Contrairement aux protagonistes de l’époque qui, pris dans la controverse, soutenaient souvent des positions radicales, les historiens de la cartographie ont toujours présenté l’opposition entre la Commission royale et le Comité du Dépôt de la guerre sur les spécifications de la carte de France, sous un angle éclairé par le seul pragmatisme des décisions. A la suite du colonel Berthaut, qui posa les bases d’une tradition officielle de l’histoire de la cartographie en France, ils ont souligné l’influence des moyens disponibles sur les décisions qui aboutirent à des spécifications très différentes de celles initialement envisagées par la Commission royale. Berthaut résumait lui-même cette période cruciale de la cartographie française du 19e siècle en affirmant que « le Dépôt de la guerre, dans l’impossibilité où il se trouvait de combiner ses opérations de manière à profiter des travaux du cadastre […], et ne pouvant compter que sur ses propres ressources, se vit contraint de diminuer l’échelle des levés et de substituer à la carte d’intérêt général une carte purement militaire, la seule dont il ait pu poursuivre la réalisation. »253
Je pense que cette vision de la controverse autour des spécifications de la carte de France est trop limitée et qu’elle sous-estime la persistance d’une opposition plus fondamentale entre l’approche scientifique, plus géodésique, et l’approche militaire, plus topographique, de la cartographie. J’ai montré comment les débats autour de la nouvelle carte de France se transformèrent en une véritable lutte d’influence entre une Commission royale sous l’influence des scientifiques et un Comité du Dépôt de la guerre concerné par les seuls besoins des militaires et de l’administration centrale – qui se trouvaient être sensiblement convergents. La « victoire » des militaires, si elle ne pouvait être que partielle compte tenu de l’influence encore profonde de la géodésie scientifique sur la cartographie, constituait pourtant un tournant fondamental dans l’histoire de la cartographie topographique. Elle affirmait l’influence d’une conception de la cartographie plus centrée sur la représentation topographique du terrain, que sur la figuration détaillée d’un canevas géométrique complété d’éléments planimétriques, qui favorisa le développement et l’essor de techniques topographiques de moins en moins dépendantes de la géodésie dans sa conception scientifique – même si elles ne devinrent jamais véritablement autonomes. Ce faisant, elle marquait le début d’un basculement de la cartographie de préoccupations scientifiques vers des préoccupations plus techniques, c’est-à-dire plus ancrées dans d’éventuelles applications pratiques – préfigurant l’apparition d’une conception que je qualifierai d’utilitariste de la cartographie254.
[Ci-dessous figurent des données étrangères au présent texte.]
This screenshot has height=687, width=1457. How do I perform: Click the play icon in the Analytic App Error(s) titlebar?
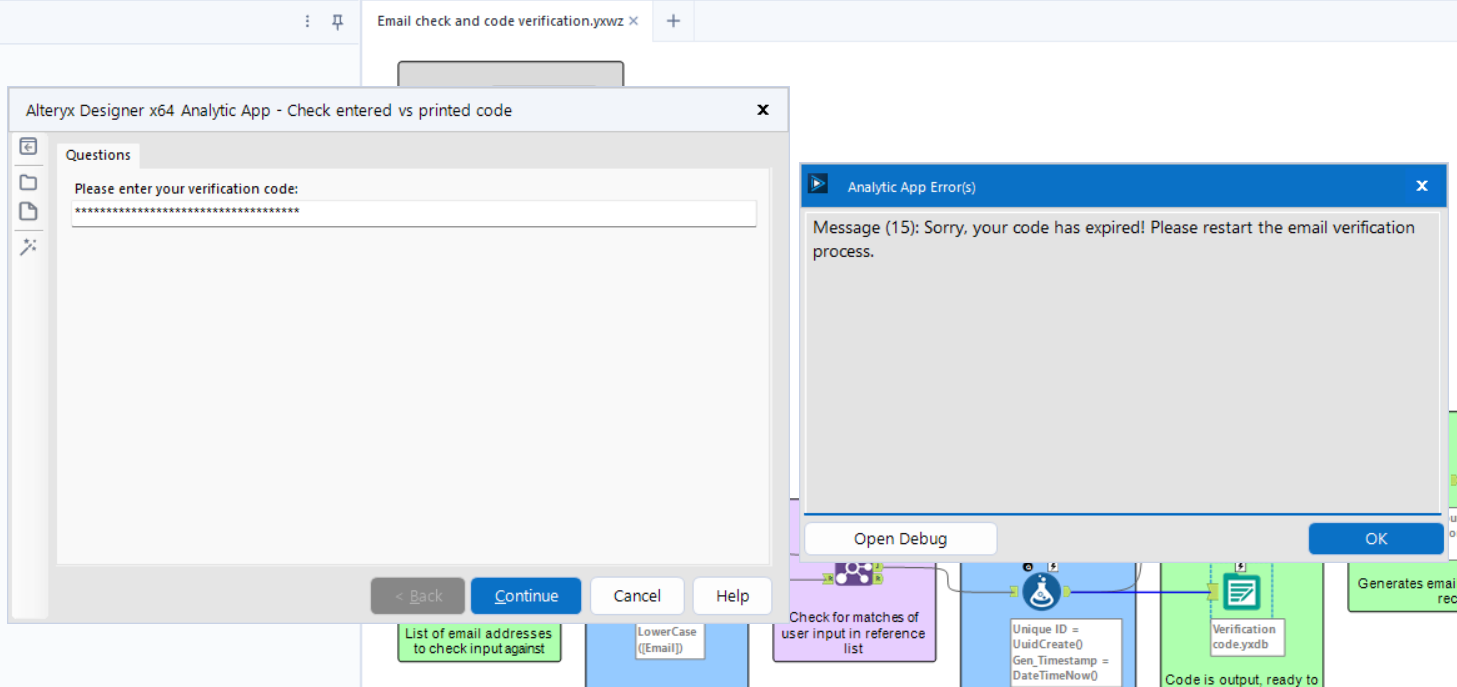tap(818, 184)
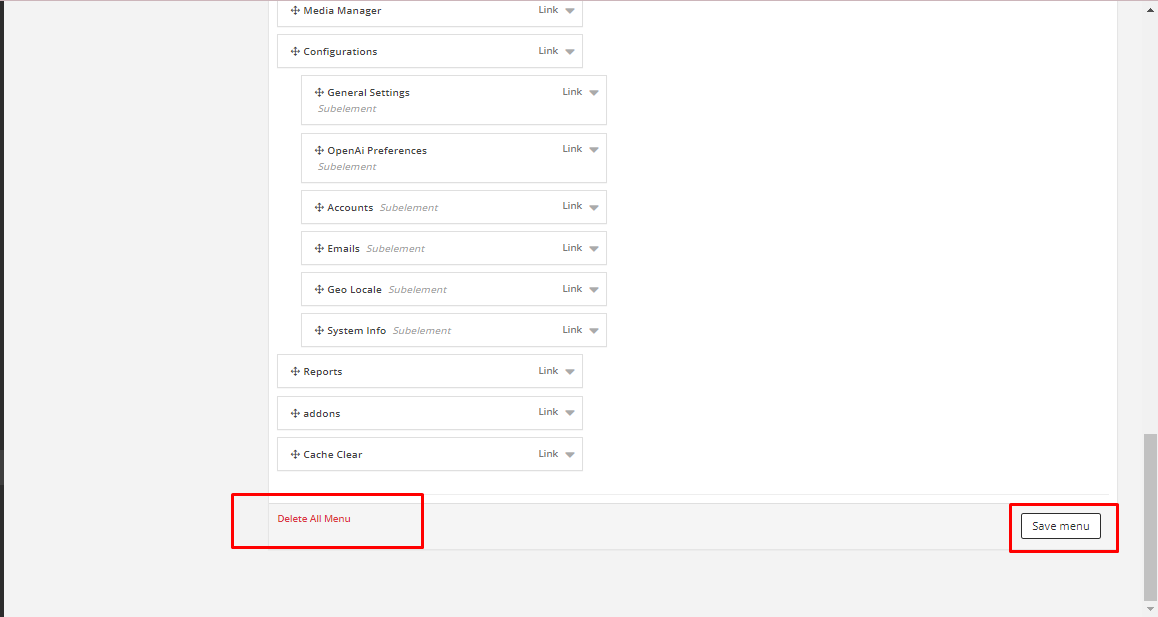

Cette mainmise des militaires sur la cartographie officielle se fit dans un contexte particulier, marqué par le développement considérable du Dépôt de la guerre et du corps des ingénieurs géographes pendant la période impériale et par les difficultés consécutives au retour à la paix. En particulier, malgré la formalisation de ses méthodes et la professionnalisation croissante de ses pratiques, le corps des ingénieurs géographes était toujours confronté à des problèmes de légitimité qui aboutirent à sa suppression officielle définitive en 1831, mais n’enlevèrent rien à son influence considérable et durable sur les travaux de la nouvelle carte de France.
BERTHAUT Colonel, La Carte de France. T.2. Op. cit.,, p. 350.